Problem to work on: Reproduce all records exactly.

Data to process:
>>>>>

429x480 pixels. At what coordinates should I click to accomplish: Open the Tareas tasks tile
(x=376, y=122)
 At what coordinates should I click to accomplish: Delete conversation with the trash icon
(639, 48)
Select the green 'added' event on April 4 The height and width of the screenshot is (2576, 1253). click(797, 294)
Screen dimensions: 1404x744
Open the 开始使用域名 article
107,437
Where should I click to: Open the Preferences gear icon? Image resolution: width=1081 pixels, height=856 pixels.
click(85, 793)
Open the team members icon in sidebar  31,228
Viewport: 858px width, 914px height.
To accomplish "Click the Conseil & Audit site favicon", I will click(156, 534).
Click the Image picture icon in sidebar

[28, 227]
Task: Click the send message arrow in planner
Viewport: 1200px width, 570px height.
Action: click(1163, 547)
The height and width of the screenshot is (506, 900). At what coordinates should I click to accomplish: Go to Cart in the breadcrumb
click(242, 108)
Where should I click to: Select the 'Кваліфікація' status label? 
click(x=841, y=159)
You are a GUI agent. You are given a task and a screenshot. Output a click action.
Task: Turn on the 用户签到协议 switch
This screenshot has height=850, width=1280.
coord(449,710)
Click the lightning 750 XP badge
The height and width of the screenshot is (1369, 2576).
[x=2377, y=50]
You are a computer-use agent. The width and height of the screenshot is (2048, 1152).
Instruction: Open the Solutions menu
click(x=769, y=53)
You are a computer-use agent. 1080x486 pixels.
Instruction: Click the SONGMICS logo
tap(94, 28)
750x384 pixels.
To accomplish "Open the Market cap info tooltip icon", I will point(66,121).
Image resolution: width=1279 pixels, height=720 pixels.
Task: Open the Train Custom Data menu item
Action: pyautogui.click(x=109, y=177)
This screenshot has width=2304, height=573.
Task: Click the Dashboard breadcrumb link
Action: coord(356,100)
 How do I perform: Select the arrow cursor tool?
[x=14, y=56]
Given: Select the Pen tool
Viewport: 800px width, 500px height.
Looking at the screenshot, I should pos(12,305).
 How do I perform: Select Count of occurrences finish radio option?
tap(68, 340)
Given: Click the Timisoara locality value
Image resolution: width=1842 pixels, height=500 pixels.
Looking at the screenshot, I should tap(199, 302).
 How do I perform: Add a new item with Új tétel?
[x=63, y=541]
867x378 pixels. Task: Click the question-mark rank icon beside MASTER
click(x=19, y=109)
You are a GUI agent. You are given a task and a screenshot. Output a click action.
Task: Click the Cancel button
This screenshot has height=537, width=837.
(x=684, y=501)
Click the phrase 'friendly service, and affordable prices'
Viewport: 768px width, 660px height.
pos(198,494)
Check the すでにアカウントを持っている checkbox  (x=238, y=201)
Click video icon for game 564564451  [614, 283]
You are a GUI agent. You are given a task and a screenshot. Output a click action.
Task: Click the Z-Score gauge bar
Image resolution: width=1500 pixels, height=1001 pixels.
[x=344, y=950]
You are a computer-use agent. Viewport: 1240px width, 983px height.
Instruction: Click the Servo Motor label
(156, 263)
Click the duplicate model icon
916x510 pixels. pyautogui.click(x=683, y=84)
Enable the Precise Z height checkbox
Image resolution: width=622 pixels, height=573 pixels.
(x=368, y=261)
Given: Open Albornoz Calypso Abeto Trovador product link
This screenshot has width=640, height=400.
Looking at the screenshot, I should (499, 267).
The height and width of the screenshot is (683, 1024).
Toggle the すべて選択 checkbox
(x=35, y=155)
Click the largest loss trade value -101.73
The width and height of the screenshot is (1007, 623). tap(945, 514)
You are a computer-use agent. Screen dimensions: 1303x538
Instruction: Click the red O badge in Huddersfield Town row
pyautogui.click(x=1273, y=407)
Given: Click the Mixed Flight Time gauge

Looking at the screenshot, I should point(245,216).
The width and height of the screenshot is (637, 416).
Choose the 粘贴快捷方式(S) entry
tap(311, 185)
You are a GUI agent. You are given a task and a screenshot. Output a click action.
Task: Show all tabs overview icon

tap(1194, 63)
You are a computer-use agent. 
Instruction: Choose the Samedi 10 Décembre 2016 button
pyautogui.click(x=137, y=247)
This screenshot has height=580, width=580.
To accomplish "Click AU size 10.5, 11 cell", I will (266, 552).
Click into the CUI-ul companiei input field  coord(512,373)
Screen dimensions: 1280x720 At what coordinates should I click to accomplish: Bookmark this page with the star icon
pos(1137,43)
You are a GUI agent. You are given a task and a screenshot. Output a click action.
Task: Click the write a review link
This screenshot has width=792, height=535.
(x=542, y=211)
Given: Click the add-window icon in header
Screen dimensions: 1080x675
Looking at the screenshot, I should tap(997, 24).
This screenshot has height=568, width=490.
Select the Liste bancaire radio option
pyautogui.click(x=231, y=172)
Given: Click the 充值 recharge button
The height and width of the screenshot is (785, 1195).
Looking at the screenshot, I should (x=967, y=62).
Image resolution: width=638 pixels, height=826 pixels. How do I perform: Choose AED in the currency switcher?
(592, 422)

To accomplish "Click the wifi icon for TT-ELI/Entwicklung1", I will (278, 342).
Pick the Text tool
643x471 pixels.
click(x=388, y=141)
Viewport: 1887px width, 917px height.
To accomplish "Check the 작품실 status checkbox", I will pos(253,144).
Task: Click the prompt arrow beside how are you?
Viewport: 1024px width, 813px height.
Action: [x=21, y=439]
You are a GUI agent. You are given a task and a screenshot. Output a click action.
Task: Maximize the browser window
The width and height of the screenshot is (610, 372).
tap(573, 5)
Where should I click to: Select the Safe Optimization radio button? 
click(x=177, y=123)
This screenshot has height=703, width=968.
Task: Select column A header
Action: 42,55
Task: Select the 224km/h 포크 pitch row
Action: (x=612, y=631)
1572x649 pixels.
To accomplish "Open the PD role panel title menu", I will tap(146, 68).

<<<<<

The completed task:
429x480 pixels. At what coordinates should I click to accomplish: Open the Tareas tasks tile
(x=376, y=122)
 At what coordinates should I click to accomplish: Delete conversation with the trash icon
(639, 48)
Select the green 'added' event on April 4 The height and width of the screenshot is (2576, 1253). click(797, 294)
Screen dimensions: 1404x744
Open the 开始使用域名 article
107,437
Where should I click to: Open the Preferences gear icon? Image resolution: width=1081 pixels, height=856 pixels.
click(85, 793)
Open the team members icon in sidebar  31,228
Viewport: 858px width, 914px height.
To accomplish "Click the Conseil & Audit site favicon", I will click(156, 534).
Click the Image picture icon in sidebar

[28, 227]
Task: Click the send message arrow in planner
Viewport: 1200px width, 570px height.
Action: click(1163, 547)
The height and width of the screenshot is (506, 900). At what coordinates should I click to accomplish: Go to Cart in the breadcrumb
click(242, 108)
Where should I click to: Select the 'Кваліфікація' status label? 
click(x=841, y=159)
You are a GUI agent. You are given a task and a screenshot. Output a click action.
Task: Turn on the 用户签到协议 switch
This screenshot has height=850, width=1280.
coord(449,710)
Click the lightning 750 XP badge
The height and width of the screenshot is (1369, 2576).
[x=2377, y=50]
You are a computer-use agent. The width and height of the screenshot is (2048, 1152).
Instruction: Open the Solutions menu
click(x=769, y=53)
You are a computer-use agent. 1080x486 pixels.
Instruction: Click the SONGMICS logo
tap(94, 28)
750x384 pixels.
To accomplish "Open the Market cap info tooltip icon", I will point(66,121).
Image resolution: width=1279 pixels, height=720 pixels.
Task: Open the Train Custom Data menu item
Action: pyautogui.click(x=109, y=177)
This screenshot has width=2304, height=573.
Task: Click the Dashboard breadcrumb link
Action: coord(356,100)
 How do I perform: Select the arrow cursor tool?
[x=14, y=56]
Given: Select the Pen tool
Viewport: 800px width, 500px height.
Looking at the screenshot, I should pos(12,305).
 How do I perform: Select Count of occurrences finish radio option?
tap(68, 340)
Given: Click the Timisoara locality value
Image resolution: width=1842 pixels, height=500 pixels.
Looking at the screenshot, I should tap(199, 302).
 How do I perform: Add a new item with Új tétel?
[x=63, y=541]
867x378 pixels. Task: Click the question-mark rank icon beside MASTER
click(x=19, y=109)
You are a GUI agent. You are given a task and a screenshot. Output a click action.
Task: Click the Cancel button
This screenshot has height=537, width=837.
(x=684, y=501)
Click the phrase 'friendly service, and affordable prices'
Viewport: 768px width, 660px height.
pos(198,494)
Check the すでにアカウントを持っている checkbox  (x=238, y=201)
Click video icon for game 564564451  [614, 283]
You are a GUI agent. You are given a task and a screenshot. Output a click action.
Task: Click the Z-Score gauge bar
Image resolution: width=1500 pixels, height=1001 pixels.
[x=344, y=950]
You are a computer-use agent. Viewport: 1240px width, 983px height.
Instruction: Click the Servo Motor label
(156, 263)
Click the duplicate model icon
916x510 pixels. pyautogui.click(x=683, y=84)
Enable the Precise Z height checkbox
Image resolution: width=622 pixels, height=573 pixels.
(x=368, y=261)
Given: Open Albornoz Calypso Abeto Trovador product link
This screenshot has width=640, height=400.
Looking at the screenshot, I should (499, 267).
The height and width of the screenshot is (683, 1024).
Toggle the すべて選択 checkbox
(x=35, y=155)
Click the largest loss trade value -101.73
The width and height of the screenshot is (1007, 623). tap(945, 514)
You are a computer-use agent. Screen dimensions: 1303x538
Instruction: Click the red O badge in Huddersfield Town row
pyautogui.click(x=1273, y=407)
Given: Click the Mixed Flight Time gauge

Looking at the screenshot, I should point(245,216).
The width and height of the screenshot is (637, 416).
Choose the 粘贴快捷方式(S) entry
tap(311, 185)
You are a GUI agent. You are given a task and a screenshot. Output a click action.
Task: Show all tabs overview icon

tap(1194, 63)
You are a computer-use agent. 
Instruction: Choose the Samedi 10 Décembre 2016 button
pyautogui.click(x=137, y=247)
This screenshot has height=580, width=580.
To accomplish "Click AU size 10.5, 11 cell", I will (266, 552).
Click into the CUI-ul companiei input field  coord(512,373)
Screen dimensions: 1280x720 At what coordinates should I click to accomplish: Bookmark this page with the star icon
pos(1137,43)
You are a GUI agent. You are given a task and a screenshot. Output a click action.
Task: Click the write a review link
This screenshot has width=792, height=535.
(x=542, y=211)
Given: Click the add-window icon in header
Screen dimensions: 1080x675
Looking at the screenshot, I should tap(997, 24).
This screenshot has height=568, width=490.
Select the Liste bancaire radio option
pyautogui.click(x=231, y=172)
Given: Click the 充值 recharge button
The height and width of the screenshot is (785, 1195).
Looking at the screenshot, I should (x=967, y=62).
Image resolution: width=638 pixels, height=826 pixels. How do I perform: Choose AED in the currency switcher?
(592, 422)

To accomplish "Click the wifi icon for TT-ELI/Entwicklung1", I will (278, 342).
Pick the Text tool
643x471 pixels.
click(x=388, y=141)
Viewport: 1887px width, 917px height.
To accomplish "Check the 작품실 status checkbox", I will pos(253,144).
Task: Click the prompt arrow beside how are you?
Viewport: 1024px width, 813px height.
Action: [x=21, y=439]
You are a GUI agent. You are given a task and a screenshot. Output a click action.
Task: Maximize the browser window
The width and height of the screenshot is (610, 372).
tap(573, 5)
Where should I click to: Select the Safe Optimization radio button? 
click(x=177, y=123)
This screenshot has height=703, width=968.
Task: Select column A header
Action: 42,55
Task: Select the 224km/h 포크 pitch row
Action: (x=612, y=631)
1572x649 pixels.
To accomplish "Open the PD role panel title menu", I will tap(146, 68).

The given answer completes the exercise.